• Exercise goal
Reproduce every line of the listing below exactly.

━━━━━━━━

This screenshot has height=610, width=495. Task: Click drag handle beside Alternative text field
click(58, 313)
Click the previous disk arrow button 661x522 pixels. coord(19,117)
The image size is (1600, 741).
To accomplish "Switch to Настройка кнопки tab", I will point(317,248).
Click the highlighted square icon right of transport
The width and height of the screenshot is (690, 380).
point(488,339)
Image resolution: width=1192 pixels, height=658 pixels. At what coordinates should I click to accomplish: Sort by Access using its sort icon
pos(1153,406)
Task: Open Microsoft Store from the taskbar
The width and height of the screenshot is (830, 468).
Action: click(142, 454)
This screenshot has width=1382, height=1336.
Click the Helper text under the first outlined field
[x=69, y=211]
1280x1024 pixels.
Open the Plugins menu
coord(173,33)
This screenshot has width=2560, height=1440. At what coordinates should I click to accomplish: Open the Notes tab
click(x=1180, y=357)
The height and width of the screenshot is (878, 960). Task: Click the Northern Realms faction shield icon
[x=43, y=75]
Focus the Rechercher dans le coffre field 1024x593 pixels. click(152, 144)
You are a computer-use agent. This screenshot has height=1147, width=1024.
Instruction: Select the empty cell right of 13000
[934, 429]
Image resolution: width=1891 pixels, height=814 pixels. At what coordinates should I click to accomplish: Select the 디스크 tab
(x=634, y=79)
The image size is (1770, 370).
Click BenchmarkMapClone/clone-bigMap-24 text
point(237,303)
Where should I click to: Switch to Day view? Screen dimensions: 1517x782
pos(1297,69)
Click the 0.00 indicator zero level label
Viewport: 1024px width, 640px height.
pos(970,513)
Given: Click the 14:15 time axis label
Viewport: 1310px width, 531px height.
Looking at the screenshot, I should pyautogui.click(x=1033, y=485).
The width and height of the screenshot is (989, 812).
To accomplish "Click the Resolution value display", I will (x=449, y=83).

━━━━━━━━

• Exercise output
This screenshot has height=610, width=495. Task: Click drag handle beside Alternative text field
click(58, 313)
Click the previous disk arrow button 661x522 pixels. coord(19,117)
The image size is (1600, 741).
To accomplish "Switch to Настройка кнопки tab", I will point(317,248).
Click the highlighted square icon right of transport
The width and height of the screenshot is (690, 380).
point(488,339)
Image resolution: width=1192 pixels, height=658 pixels. At what coordinates should I click to accomplish: Sort by Access using its sort icon
pos(1153,406)
Task: Open Microsoft Store from the taskbar
The width and height of the screenshot is (830, 468).
Action: click(142, 454)
This screenshot has width=1382, height=1336.
Click the Helper text under the first outlined field
[x=69, y=211]
1280x1024 pixels.
Open the Plugins menu
coord(173,33)
This screenshot has width=2560, height=1440. At what coordinates should I click to accomplish: Open the Notes tab
click(x=1180, y=357)
The height and width of the screenshot is (878, 960). Task: Click the Northern Realms faction shield icon
[x=43, y=75]
Focus the Rechercher dans le coffre field 1024x593 pixels. click(152, 144)
You are a computer-use agent. This screenshot has height=1147, width=1024.
Instruction: Select the empty cell right of 13000
[934, 429]
Image resolution: width=1891 pixels, height=814 pixels. At what coordinates should I click to accomplish: Select the 디스크 tab
(x=634, y=79)
The image size is (1770, 370).
Click BenchmarkMapClone/clone-bigMap-24 text
point(237,303)
Where should I click to: Switch to Day view? Screen dimensions: 1517x782
pos(1297,69)
Click the 0.00 indicator zero level label
Viewport: 1024px width, 640px height.
pos(970,513)
Given: Click the 14:15 time axis label
Viewport: 1310px width, 531px height.
Looking at the screenshot, I should pyautogui.click(x=1033, y=485).
The width and height of the screenshot is (989, 812).
To accomplish "Click the Resolution value display", I will (x=449, y=83).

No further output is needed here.